Its's weird.  I never looked at her as the "cheating" type.  But here lately, her behavior is odd.  The other night, I came home from work and she was in a different outfit then when I had left to go to work for the evening.  I didn't think much of it, figured that our little one had shit through her diaper again and it got on her.  Last night,  I come in from work and she and the little one were sleeping.  I picked up her cell phone up off the floor so that it wouldn't get stepped on, and I happen to look to see what time it was.... only it told me that there was a message.  I looked at it (of course) and all that it said was "hey, what's up?"  I memorized the number that it came from (cause apparently the number was not in her contact list) and called it.  A gy by the name of Dave answered the phone, I asked why he was texting her phone and he said "hey buddy, i've been doing more than just texting to her phone....." and he hung up.  I woke her up after I came back in the room and told her that I was home and she told me that she was glad that I woke her up cause she needed to go to work to pick up her check.  Really, at 11 P.M.?  Then this morning, she wakes me up at 5 A.M. and tells me that she needs to go to her Anger Managemnt class today so that she didn't get into trouble.  Funny, but I know that when she went 2 weeks ago, she told me that she was going to go every other week due to her money issues and that the place she takes her classes at was cool with it.  So that is where she is "at" now.  But do I really believe her?
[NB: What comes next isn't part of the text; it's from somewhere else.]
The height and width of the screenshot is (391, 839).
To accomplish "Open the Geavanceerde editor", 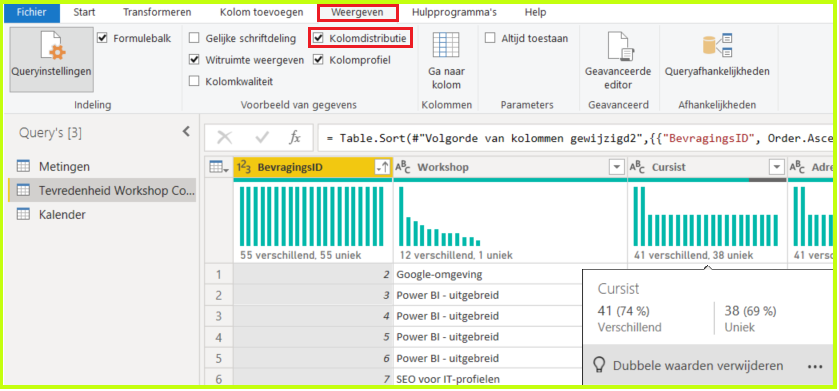I will click(618, 45).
Of course I am mad, but how do I confront her about it with out some real SOLID evidence?  She has accused me so many times over the last 2 years of cheating.  I told her to not accuse me unless someone seen me with someone and my dick had better be in that person when I am seen.  So if that is my policy (so to speak), then if I accuse her it will make me a hypocrit.  I am so confused, I don't know what the hell is going on.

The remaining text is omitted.